* _ASSIGNMENT_:
In the records below, find the line containing "[関東屈指の規模を誇るアンティーク倉庫] (718, 1125)" and the line containing "Copyright (374, 1246)"; please repeat exactly the lines from one to the other, both included, and nothing more.

Content starts

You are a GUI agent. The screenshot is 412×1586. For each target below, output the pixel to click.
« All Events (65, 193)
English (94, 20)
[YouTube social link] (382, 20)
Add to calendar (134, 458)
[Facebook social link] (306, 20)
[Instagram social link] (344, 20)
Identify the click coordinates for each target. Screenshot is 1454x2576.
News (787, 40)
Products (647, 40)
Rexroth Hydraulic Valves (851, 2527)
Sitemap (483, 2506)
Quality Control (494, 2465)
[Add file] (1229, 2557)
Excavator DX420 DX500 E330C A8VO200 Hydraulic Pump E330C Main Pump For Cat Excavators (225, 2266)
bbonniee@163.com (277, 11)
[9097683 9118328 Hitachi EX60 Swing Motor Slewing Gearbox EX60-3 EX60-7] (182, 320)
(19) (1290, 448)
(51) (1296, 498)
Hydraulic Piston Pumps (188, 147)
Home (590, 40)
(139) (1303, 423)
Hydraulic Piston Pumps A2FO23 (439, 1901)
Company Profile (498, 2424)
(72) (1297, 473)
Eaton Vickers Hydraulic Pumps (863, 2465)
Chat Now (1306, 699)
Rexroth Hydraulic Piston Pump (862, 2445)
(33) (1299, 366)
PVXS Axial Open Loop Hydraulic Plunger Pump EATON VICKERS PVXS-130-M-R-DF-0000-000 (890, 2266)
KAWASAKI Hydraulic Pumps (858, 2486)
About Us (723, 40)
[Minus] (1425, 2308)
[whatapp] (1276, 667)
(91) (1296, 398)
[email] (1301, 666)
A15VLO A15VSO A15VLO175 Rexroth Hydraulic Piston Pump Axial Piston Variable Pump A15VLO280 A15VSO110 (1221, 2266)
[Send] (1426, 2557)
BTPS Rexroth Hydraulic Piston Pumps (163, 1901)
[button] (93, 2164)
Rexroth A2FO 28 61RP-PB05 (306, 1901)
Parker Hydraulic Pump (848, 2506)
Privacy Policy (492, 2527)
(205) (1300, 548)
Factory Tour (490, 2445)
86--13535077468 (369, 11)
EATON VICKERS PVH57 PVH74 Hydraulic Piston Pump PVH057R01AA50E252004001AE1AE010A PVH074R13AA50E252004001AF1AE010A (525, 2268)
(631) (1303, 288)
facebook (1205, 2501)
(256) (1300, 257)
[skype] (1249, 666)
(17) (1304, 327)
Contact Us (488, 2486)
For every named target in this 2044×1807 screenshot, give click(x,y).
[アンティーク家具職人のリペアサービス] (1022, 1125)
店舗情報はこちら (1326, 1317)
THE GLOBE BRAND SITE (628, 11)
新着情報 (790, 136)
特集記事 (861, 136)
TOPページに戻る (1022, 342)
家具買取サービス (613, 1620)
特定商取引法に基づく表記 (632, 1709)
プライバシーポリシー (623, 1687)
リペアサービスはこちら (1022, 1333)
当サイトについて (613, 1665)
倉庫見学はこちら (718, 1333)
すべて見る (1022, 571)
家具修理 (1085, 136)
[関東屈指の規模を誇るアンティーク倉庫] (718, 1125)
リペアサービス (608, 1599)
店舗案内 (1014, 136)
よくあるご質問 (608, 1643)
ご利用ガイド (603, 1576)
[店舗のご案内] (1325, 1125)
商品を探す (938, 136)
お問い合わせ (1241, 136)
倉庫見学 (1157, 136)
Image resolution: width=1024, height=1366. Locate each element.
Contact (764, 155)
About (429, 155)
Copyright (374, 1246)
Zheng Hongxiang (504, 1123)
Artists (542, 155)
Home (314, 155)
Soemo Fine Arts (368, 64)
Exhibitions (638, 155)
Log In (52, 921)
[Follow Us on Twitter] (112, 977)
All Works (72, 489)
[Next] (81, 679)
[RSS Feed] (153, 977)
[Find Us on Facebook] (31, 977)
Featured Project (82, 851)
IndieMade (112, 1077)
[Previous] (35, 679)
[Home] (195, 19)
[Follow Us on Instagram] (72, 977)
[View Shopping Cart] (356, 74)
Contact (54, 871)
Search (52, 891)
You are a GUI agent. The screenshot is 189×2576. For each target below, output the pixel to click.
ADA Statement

Content ends

* _THE COMPLETED TASK_:
[関東屈指の規模を誇るアンティーク倉庫] (718, 1125)
リペアサービス (608, 1599)
店舗案内 (1014, 136)
よくあるご質問 (608, 1643)
ご利用ガイド (603, 1576)
[店舗のご案内] (1325, 1125)
商品を探す (938, 136)
お問い合わせ (1241, 136)
倉庫見学 (1157, 136)
Image resolution: width=1024, height=1366. Locate each element.
Contact (764, 155)
About (429, 155)
Copyright (374, 1246)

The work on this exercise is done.